* _TASK PROMPT_: Each entry that follows is to be retyped exactly. Pictures do not belong in the copy.

* _DATA_:

########################################

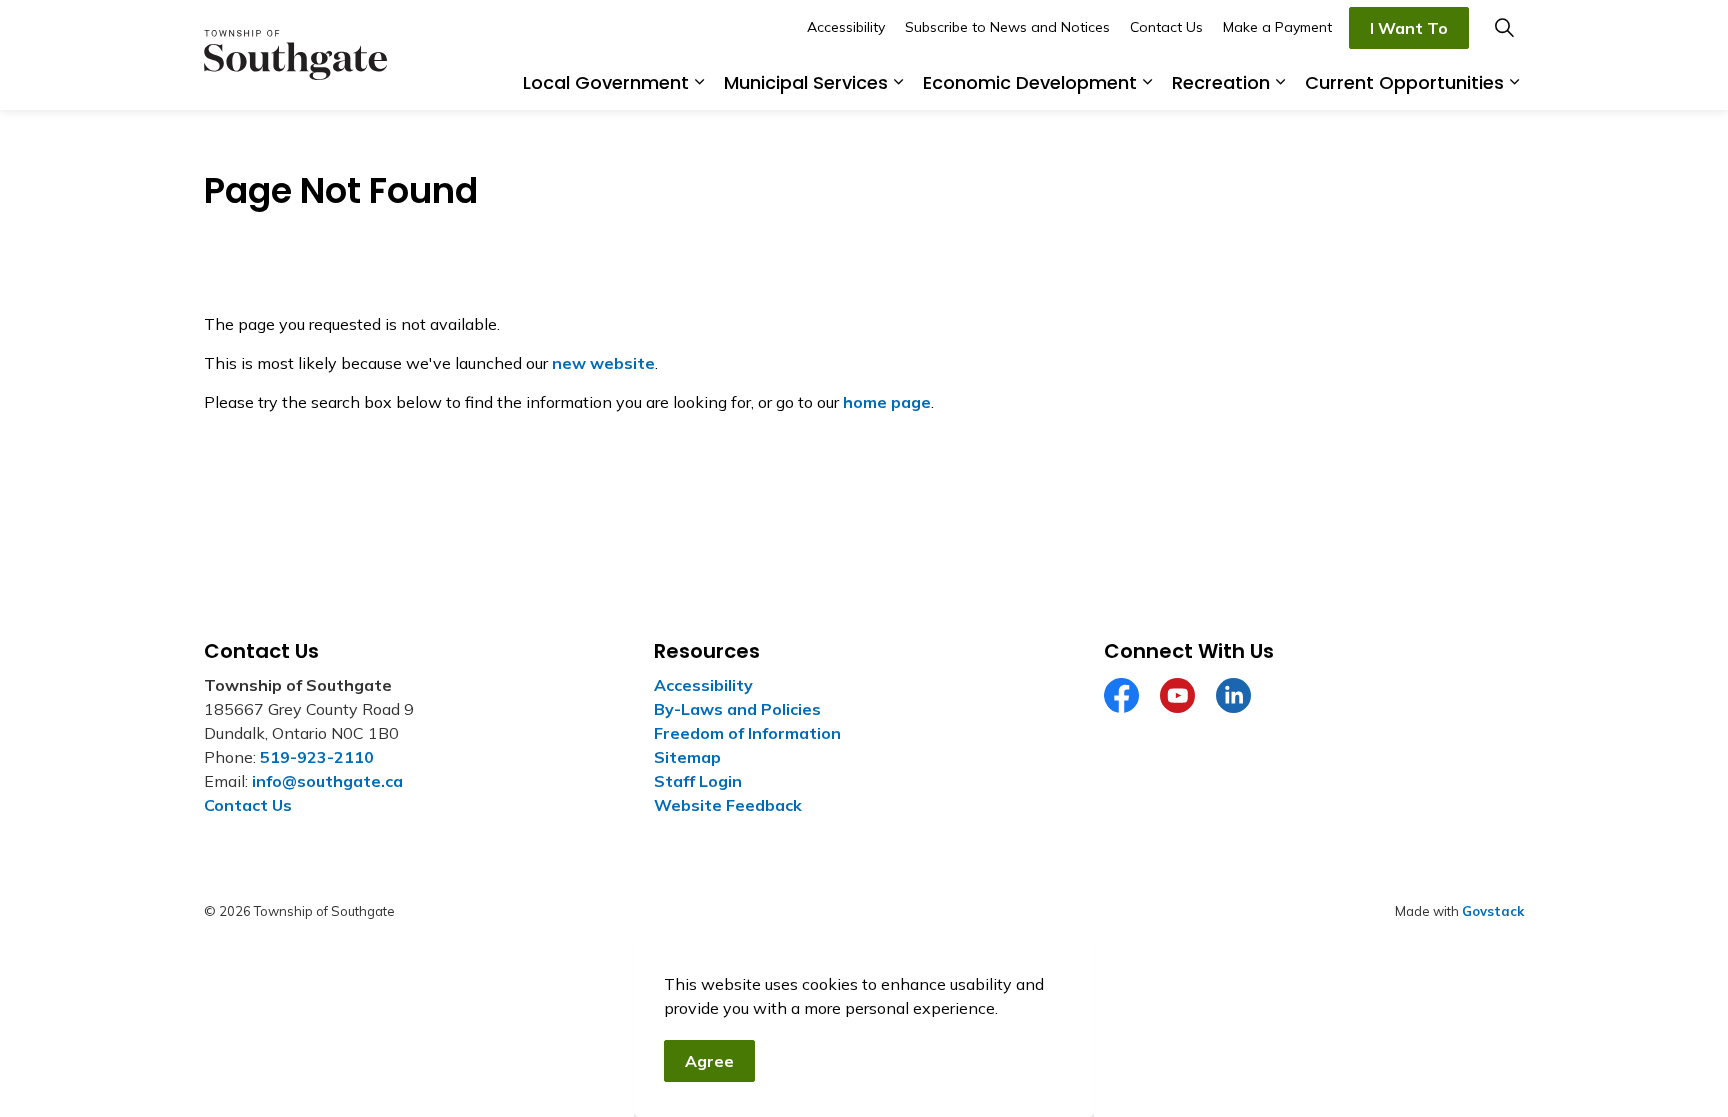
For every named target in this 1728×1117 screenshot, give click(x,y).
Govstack (1493, 911)
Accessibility (846, 27)
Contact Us (1166, 27)
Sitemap (687, 757)
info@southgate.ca (327, 781)
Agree (709, 1061)
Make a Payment (1277, 27)
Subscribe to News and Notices (1007, 27)
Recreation (1221, 82)
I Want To (1409, 28)
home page (887, 402)
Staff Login (698, 781)
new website (603, 363)
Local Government (606, 82)
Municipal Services (806, 82)
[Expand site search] (1504, 27)
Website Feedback (728, 805)
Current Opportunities (1404, 82)
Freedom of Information (747, 733)
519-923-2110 (317, 757)
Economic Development (1030, 82)
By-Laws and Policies (737, 709)
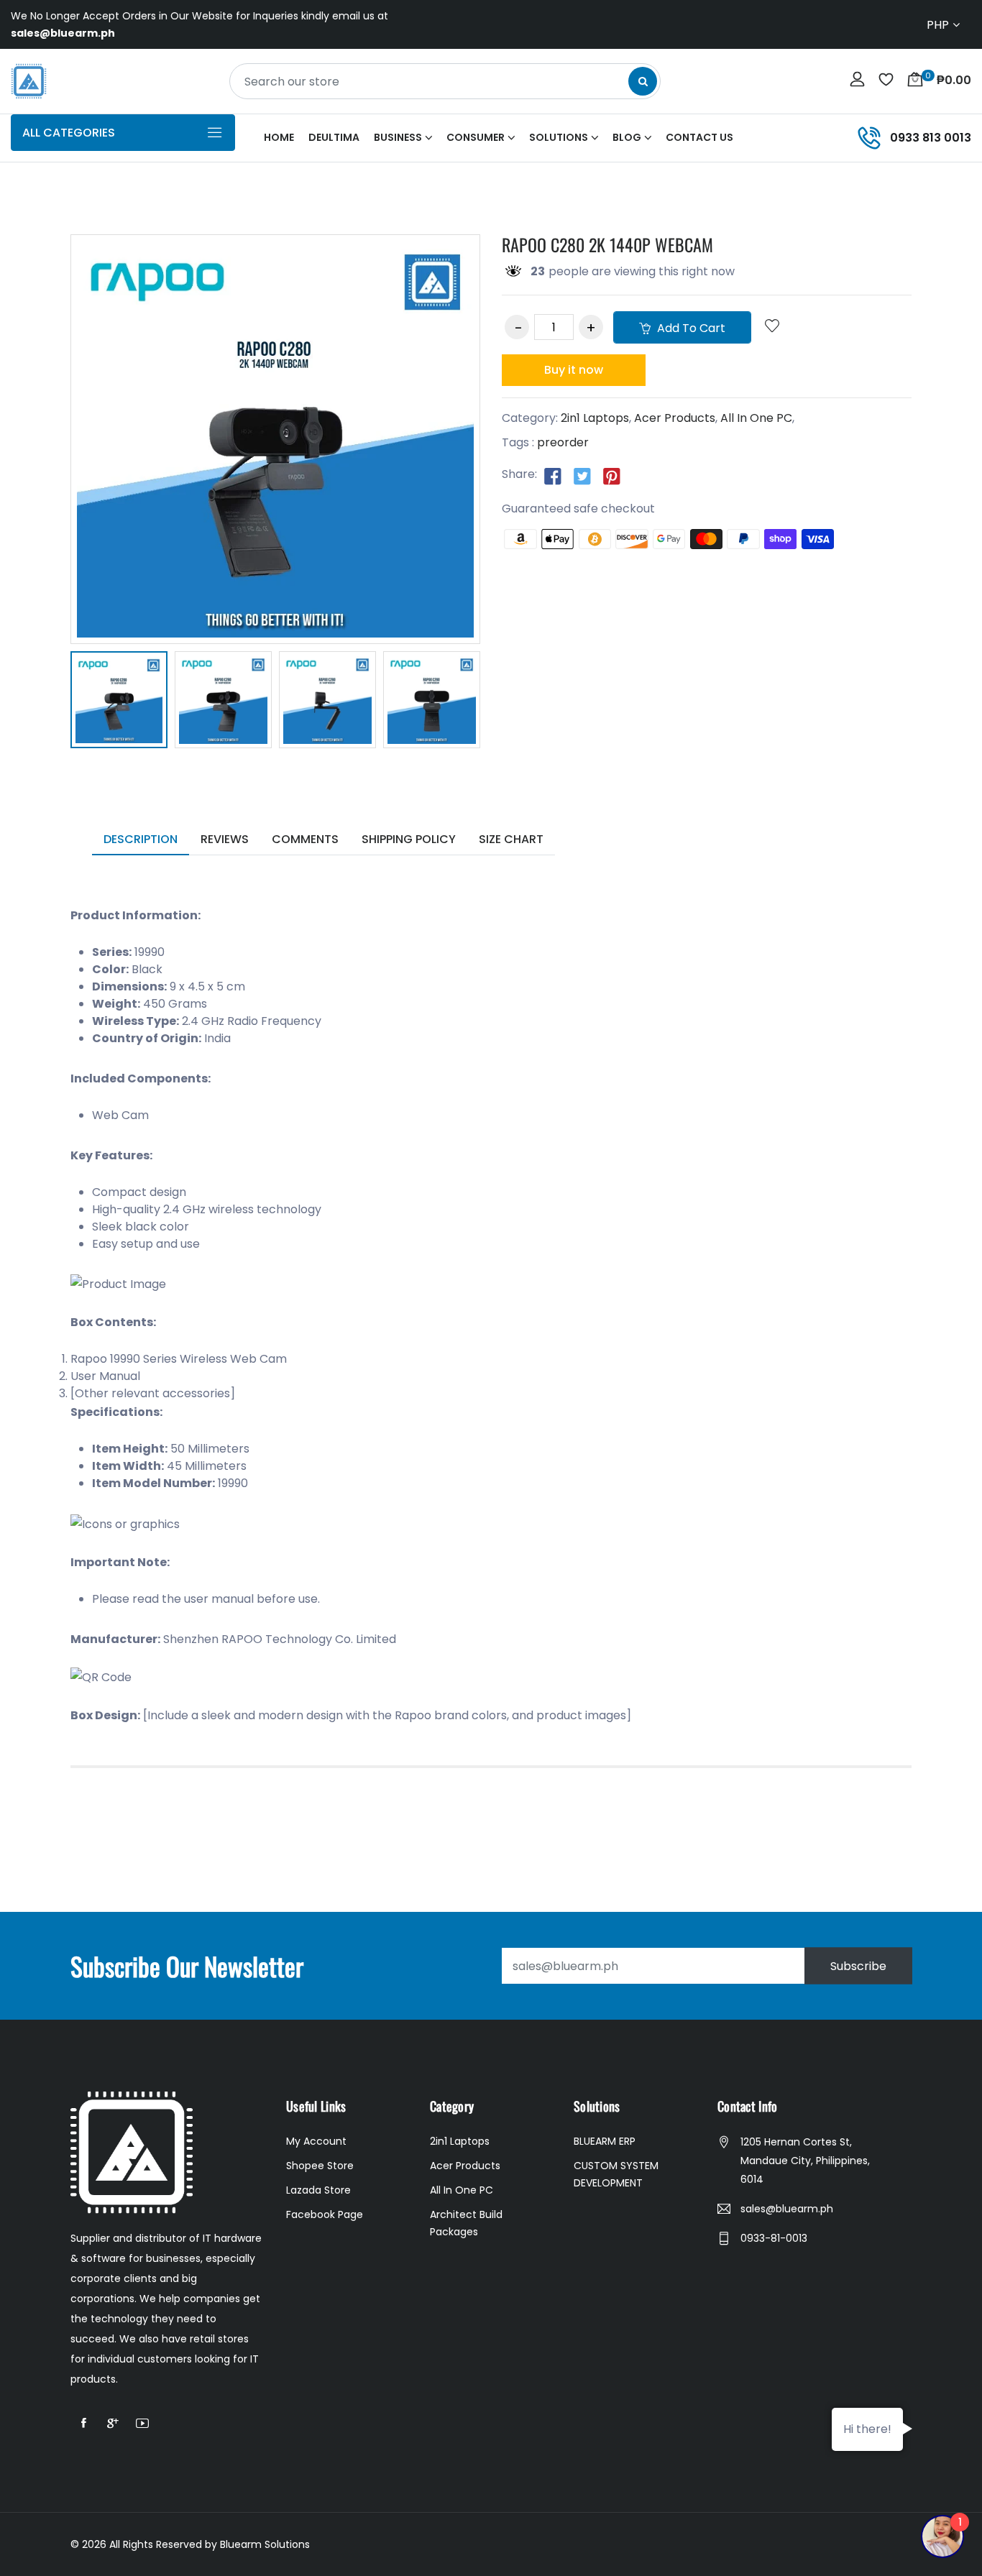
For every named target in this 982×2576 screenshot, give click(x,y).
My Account (316, 2141)
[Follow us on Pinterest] (612, 475)
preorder (563, 442)
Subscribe (858, 1966)
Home (279, 137)
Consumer (475, 137)
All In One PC (756, 418)
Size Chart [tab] (511, 839)
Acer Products (674, 418)
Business (398, 137)
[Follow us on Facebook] (553, 475)
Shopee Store (320, 2165)
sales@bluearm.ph (786, 2209)
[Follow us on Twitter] (582, 475)
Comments (305, 839)
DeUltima (333, 137)
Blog (626, 137)
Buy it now (573, 370)
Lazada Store (318, 2190)
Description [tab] (141, 839)
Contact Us (699, 137)
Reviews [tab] (225, 839)
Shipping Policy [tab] (409, 839)
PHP (938, 25)
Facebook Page (324, 2214)
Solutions (558, 137)
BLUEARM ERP (604, 2141)
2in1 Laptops (595, 418)
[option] (119, 702)
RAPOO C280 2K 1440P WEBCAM (607, 244)
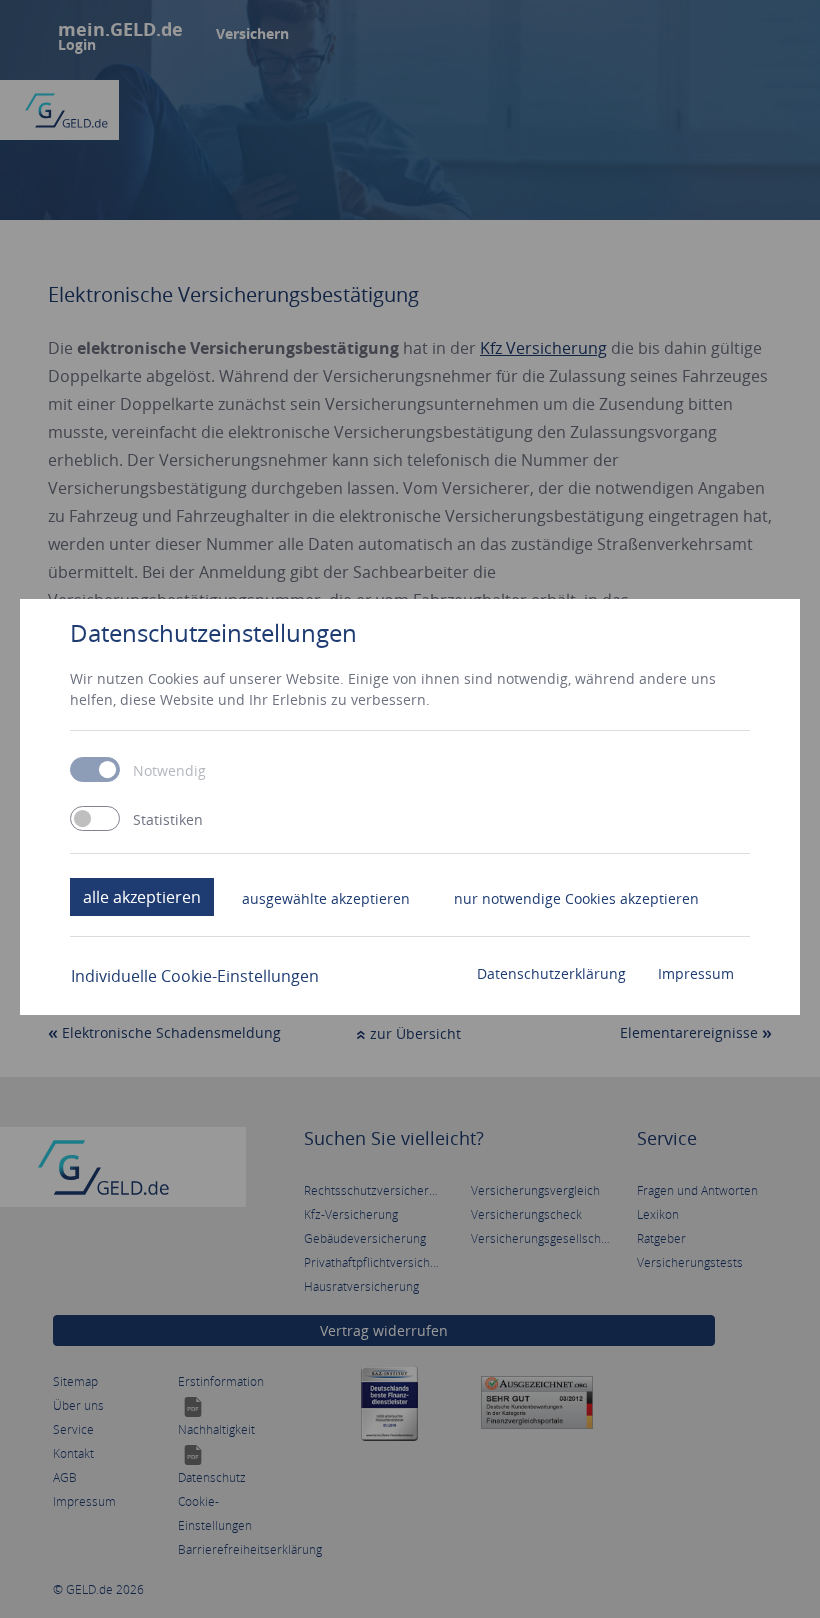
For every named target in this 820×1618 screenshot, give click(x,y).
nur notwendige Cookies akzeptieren (576, 898)
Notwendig (169, 771)
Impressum (696, 973)
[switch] (95, 818)
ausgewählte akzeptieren (326, 898)
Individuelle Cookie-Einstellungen (195, 976)
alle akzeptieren (142, 897)
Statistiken (168, 820)
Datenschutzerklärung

########################################

* _ANSWER SPACE_:
For every named target in this 1728×1117 screenshot, give click(x,y).
Govstack (1493, 911)
Accessibility (846, 27)
Contact Us (1166, 27)
Sitemap (687, 757)
info@southgate.ca (327, 781)
Agree (709, 1061)
Make a Payment (1277, 27)
Subscribe to News and Notices (1007, 27)
Recreation (1221, 82)
I Want To (1409, 28)
home page (887, 402)
Staff Login (698, 781)
new website (603, 363)
Local Government (606, 82)
Municipal Services (806, 82)
[Expand site search] (1504, 27)
Website Feedback (728, 805)
Current Opportunities (1404, 82)
Freedom of Information (747, 733)
519-923-2110 (317, 757)
Economic Development (1030, 82)
By-Laws and Policies (737, 709)
For every named target in this 982×2576 screenshot, give click(x,y).
My Account (316, 2141)
[Follow us on Pinterest] (612, 475)
preorder (563, 442)
Subscribe (858, 1966)
Home (279, 137)
Consumer (475, 137)
All In One PC (756, 418)
Size Chart [tab] (511, 839)
Acer Products (674, 418)
Business (398, 137)
[Follow us on Facebook] (553, 475)
Shopee Store (320, 2165)
sales@bluearm.ph (786, 2209)
[Follow us on Twitter] (582, 475)
Comments (305, 839)
DeUltima (333, 137)
Blog (626, 137)
Buy it now (573, 370)
Lazada Store (318, 2190)
Description [tab] (141, 839)
Contact Us (699, 137)
Reviews [tab] (225, 839)
Shipping Policy [tab] (409, 839)
PHP (938, 25)
Facebook Page (324, 2214)
Solutions (558, 137)
BLUEARM ERP (604, 2141)
2in1 Laptops (595, 418)
[option] (119, 702)
RAPOO C280 2K 1440P WEBCAM (607, 244)
For every named target in this 820×1618 screenshot, give click(x,y).
nur notwendige Cookies akzeptieren (576, 898)
Notwendig (169, 771)
Impressum (696, 973)
[switch] (95, 818)
ausgewählte akzeptieren (326, 898)
Individuelle Cookie-Einstellungen (195, 976)
alle akzeptieren (142, 897)
Statistiken (168, 820)
Datenschutzerklärung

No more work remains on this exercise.